• YOUR TASKS:
A. In the publication export patch, which database name does the connect_db function pass to psycopg2.connect?
B. Translate this sentence from the publication export patch into German: "Checks the input string for a valid name."
C. Carry on the publication export patch from the point where it stops.

• TEXT PROVIDED:
»»

From 3d66bced0b1e03c2203bf6667237496f1f611913 Mon Sep 17 00:00:00 2001
From: Klaus Thoden <kthoden@mpiwg-berlin.mpg.de>
Date: Wed, 15 Mar 2017 16:20:56 +0100
Subject: [PATCH] Initial commit

---
 publicationexport.py | 166 +++++++++++++++++++++++++++++++++++++++++++
 1 file changed, 166 insertions(+)
 create mode 100644 publicationexport.py
diff --git a/publicationexport.py b/publicationexport.py
new file mode 100644
index 0000000..03f68e1
--- /dev/null
+++ b/publicationexport.py
@@ -0,0 +1,166 @@
+#!/usr/bin/python3
+# -*- coding: utf-8; mode: python -*-
+__version__ = "1.0"
+__date__ = "20170315"
+__author__ = "kthoden@mpiwg-berlin.mpg.de"
+__doc__ = """Export document out of database"""
+
+import sys
+import re
+import os
+import psycopg2
+import psycopg2.extras
+from lxml import etree
+
+PUBLICATION_PATTERN = re.compile("(?P<series>studies|sources|proceedings|textbooks)(?P<number>1?[1-9]?[0-9]{1})$")
+OUTPUT_DIR = "./output"
+
+def print_error(message):
+    """Print error message to stderr """
+
+    message_string = "[ERROR] %s\n" % message
+    sys.stderr.write(message_string)
+# def print_error ends here
+
+def check_publication(input_string):
+    """Checks the input string for a valid name."""
+
+    publication_match = re.match(PUBLICATION_PATTERN, input_string)
+    if publication_match is not None:
+        sys.stdout.write("Name of the publication %s is valid.\n" % input_string)
+        return(True)
+    else:
+        print_error("Name of publication %s is not valid. Exiting." % input_string)
+        sys.exit()
+# def check_publication ends here
+
+def connect_db():
+    """Connect to the database"""
+
+    try:
+        connection = psycopg2.connect("dbname='eoa_2017' user='kthoden' host='localhost'")
+        sys.stdout.write("Connection established.\n")
+        return(connection)
+    except AttributeError:
+        print_error("[ERROR] Could not connect.\n")
+# def connect_db ends here
+
+def get_publication_id(input_string, eoa_cursor):
+    """Queries the database for the publication id.

««

Dataset records
»»

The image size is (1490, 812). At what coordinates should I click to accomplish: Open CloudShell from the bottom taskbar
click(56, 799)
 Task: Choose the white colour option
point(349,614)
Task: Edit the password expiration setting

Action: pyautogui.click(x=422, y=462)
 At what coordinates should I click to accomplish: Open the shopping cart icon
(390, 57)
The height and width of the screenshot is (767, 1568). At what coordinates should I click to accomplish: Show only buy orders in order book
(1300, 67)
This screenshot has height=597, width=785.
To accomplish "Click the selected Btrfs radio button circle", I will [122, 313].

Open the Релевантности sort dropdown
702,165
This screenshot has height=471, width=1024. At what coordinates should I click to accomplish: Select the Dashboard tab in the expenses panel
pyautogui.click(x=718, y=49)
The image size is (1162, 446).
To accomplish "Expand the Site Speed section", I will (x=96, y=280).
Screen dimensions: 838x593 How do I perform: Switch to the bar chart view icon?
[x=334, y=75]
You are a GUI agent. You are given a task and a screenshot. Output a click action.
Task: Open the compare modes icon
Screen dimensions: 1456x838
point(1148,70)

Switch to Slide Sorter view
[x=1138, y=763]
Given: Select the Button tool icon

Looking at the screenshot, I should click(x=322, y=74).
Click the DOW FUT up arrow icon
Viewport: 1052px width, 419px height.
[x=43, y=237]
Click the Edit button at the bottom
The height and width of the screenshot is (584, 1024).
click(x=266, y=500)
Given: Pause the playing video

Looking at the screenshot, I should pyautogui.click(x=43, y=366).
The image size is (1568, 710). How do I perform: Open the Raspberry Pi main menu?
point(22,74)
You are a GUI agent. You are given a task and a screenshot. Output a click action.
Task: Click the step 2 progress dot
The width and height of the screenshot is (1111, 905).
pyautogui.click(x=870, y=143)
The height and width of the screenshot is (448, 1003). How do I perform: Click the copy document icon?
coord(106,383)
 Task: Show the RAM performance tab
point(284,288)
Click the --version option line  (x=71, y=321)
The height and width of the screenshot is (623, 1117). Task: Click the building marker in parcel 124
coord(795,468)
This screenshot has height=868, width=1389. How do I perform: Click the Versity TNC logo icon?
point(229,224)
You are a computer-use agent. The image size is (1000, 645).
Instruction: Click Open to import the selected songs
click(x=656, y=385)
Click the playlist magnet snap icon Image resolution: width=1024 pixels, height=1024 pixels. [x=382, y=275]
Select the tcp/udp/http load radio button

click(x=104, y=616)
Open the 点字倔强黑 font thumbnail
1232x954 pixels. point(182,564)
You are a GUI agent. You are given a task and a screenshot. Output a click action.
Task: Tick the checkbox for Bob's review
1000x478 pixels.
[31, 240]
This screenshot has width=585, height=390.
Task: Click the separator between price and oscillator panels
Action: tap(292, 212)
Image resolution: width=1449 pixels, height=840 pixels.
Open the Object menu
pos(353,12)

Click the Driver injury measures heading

««

• OUTPUTS FOR THE TASKS:
A. eoa_2017

B. Prüft die Eingabezeichenkette auf einen gültigen Namen.

C.
+
+    Input is the input string, return value the id."""
+
+    id_match = re.match(PUBLICATION_PATTERN, input_string)
+    eoa_series = id_match.group('series')
+    eoa_number = id_match.group('number')
+
+    query_string = """SELECT "Title", "id" FROM publications_publication WHERE "Serie" = '%s' AND "Number" = '%s'""" % (eoa_series, eoa_number)
+
+    eoa_cursor.execute(query_string)
+
+    rows = eoa_cursor.fetchall()
+    if len(rows) > 1:
+        print_error("There should be only one database entry that matches the input. Found %s" % len(rows))
+    elif len(rows) == 0:
+        print_error("It seems like there is no such as publication %s %s. Exiting." % (eoa_series.title(), eoa_number))
+        sys.exit()
+    else:
+        print("The title of the publication you selected is '%s'." % rows[0][0])
+
+    return(rows[0][1])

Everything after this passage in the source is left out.